Renewables Need More Long Distance Transmission. Low Interest Rates Can Make That Happen.

Long-distance transmission sends electrical energy from where it’s generated to where it’s used.  If we had more of it, electricity prices would be lower, and the integration of solar and wind farms would be easier.  Thanks to record low-interest rates, more of it is exactly what we’re going to get.  

Not only will transmission capacity be increased between the five, already gridded together, eastern states — we may even get an undersea transmission cable linking the Northern Territory to Indonesia and Singapore.  Most bizarre of all, the eastern states may be connected to the far distant land of Western Australia where they drink swan flavoured beer, and the sun hangs around in the sky for an average of two hours and 20 minutes after it has set in Sydney.

Existing Electricity Transmission

Large generators — whether solar farms, wind farms or pollution-spewing coal power stations  — all have a location problem.  Unlike rooftop solar, they’re not located where their power is used.  The solution used is long aluminium cables to send the electricity where it’s required. 

The 5 eastern states are already interconnected to varying degrees.  This happened on the Pacific side due to the higher population density that has resulted from these states being habitable. 

I’m not saying the Northern Territory and Western Australia aren’t habitable by humans, but I will say they’re not habitable by the Dutch.  Not the sane ones, at least.  Not unless there’s air conditioning. 

Because the populated parts of the NT and WA are surrounded by inhospitable oceans of desert and/or channel country, they have their own separate grids; one main one and two or three itty bitty ones.  It’s a very different situation from the Eastern States where sunshine falling on an Adelaide roof can contribute to keeping Townsville refrigerators running.  

Here’s a map with a key that’s almost impossible to read, showing Australia’s existing high voltage transmission lines:

Interstate Electricity Transmission Is Relatively New

Australia’s first interstate transmission¹ came about as part of the Snowy River Scheme that linked New South Wales and Victoria.  But this providing clear evidence states could swap electricity without catching cooties, it was well over a decade before any other state tried it.  Despite the electric connection they could easily have had, states were very reluctant to hook up.  I know this sounds odd in these internet-connected days. Still, you have to remember, this is a country that decided every state should be free to express its individuality by picking whichever railway gauge best suited its mood and we ended up with 3 of them.² 

Australia has traditionally had much less long-distance transmission than would have made sense in retrospect.  This is despite the fact there was massive over-investment in grid infrastructure early last decade.  This mis-investment was less about long-distance electricity transmission and more about beefing up grids to cope with an expected increase in electricity demand that never occurred.  Instead, grid consumption slowly declined.  Electricity prices shot up to pay for the extra infrastructure, which caused people to use even less electricity.  It was pretty stupid.  

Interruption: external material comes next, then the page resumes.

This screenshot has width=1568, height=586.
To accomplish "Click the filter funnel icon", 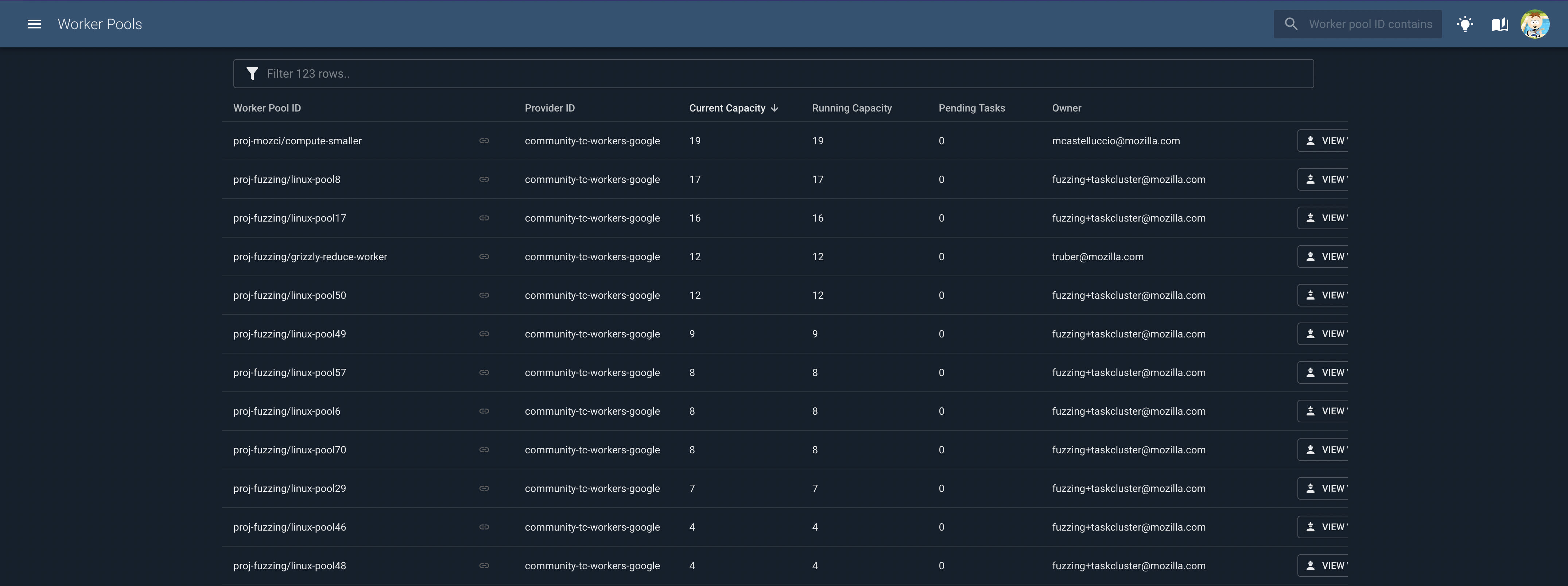I will pyautogui.click(x=252, y=73).
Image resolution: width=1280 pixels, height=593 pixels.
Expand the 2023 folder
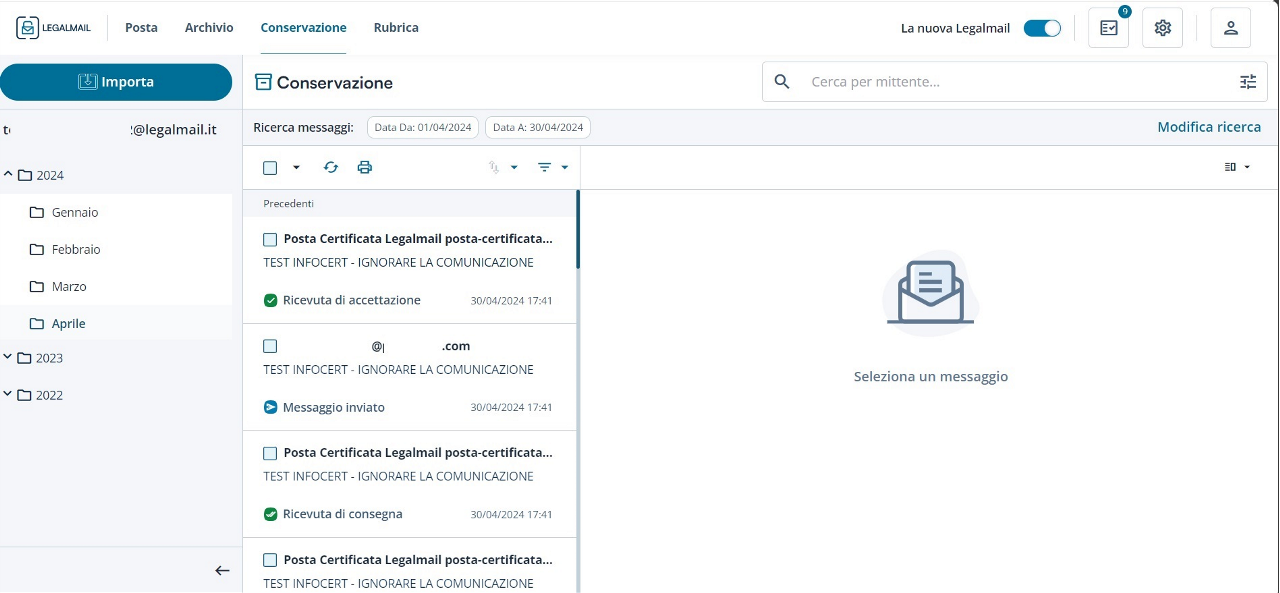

I think we have learned maybe 3% of what we should have from that experience, so here’s hoping things go better with the new build-out of long-distance transmission. 

Popularisation Of Transmission

Electricity transmission between states didn’t take off until a group of publicly minded naughty schoolboys formed a band to popularize the idea through music.  Their songs included:

Admittedly, they didn’t have any real success until their producer made them change the lyrics, but at least they stopped him from changing the name of their band — AC/DC.

Two Types Of Transmission:  AC & DC

There are two types of long-distance electricity transmission:

1.  High Voltage Alternating Current (HVAC)
2.  High Voltage Direct Current (HVDC)

High Voltage Alternating Current (HVAC):  The most commonly used electricity transmission method uses alternating current (AC).  This involves electrons in a cable all rushing one way and then altering their direction and rush back the way they came.  This happens 50 times a second in Australia and most other countries, but in a few places, it’s 60 times because variety is the spice of electrical equipment incompatibility. 

HVAC  has commonly been used ever since Thomas Edison lost the “war of the currents“.  A failure that resulted in him dying with nothing but the love of his family and over $200 million in today’s money.  Nikola Tesla, the genius who won the battle, had to make do with a nice hotel room and the love of a pigeon. 

High Voltage Direct Current (HVDC):  While Thomas Edison was on the wrong track when he backed DC current for homes and businesses, developments in High Voltage Direct Current really have nothing to do with what he was on about and doesn’t vindicate his DC desire in any way what-so-ever.

Direct Current (DC) travels in one direction in a loop.  By using high voltages, it can allow long-distance transmission with minimal losses.  This means it will be used for any extremely long-distance new transmission lines, such as Australia to Singapore or Australia to Australia if we ever connect WA to the Eastern States.

HVAC versus HVDC:  With HVAC transmission the current is synchronized with the grid.  This means the electrons all rush back and forth in the same direction at the same time.  Because of this, adding additional HVAC transmission to a grid can strengthen it and prevent blackouts by helping keep distant grid regions synchronized.  Unfortunately, if something goes wrong at one end of the electricity transmission line, it can potentially cause a blackout at the far end. 

HVDC is unsynchronized.  This means it only supplies energy and doesn’t directly contribute to the system strength of the grid.  It also means problems can’t propagate.  This is handy if we build an interconnector to Indonesia and Singapore, as we’d just piss each other off if problems could leap across the Java and Timor seas. 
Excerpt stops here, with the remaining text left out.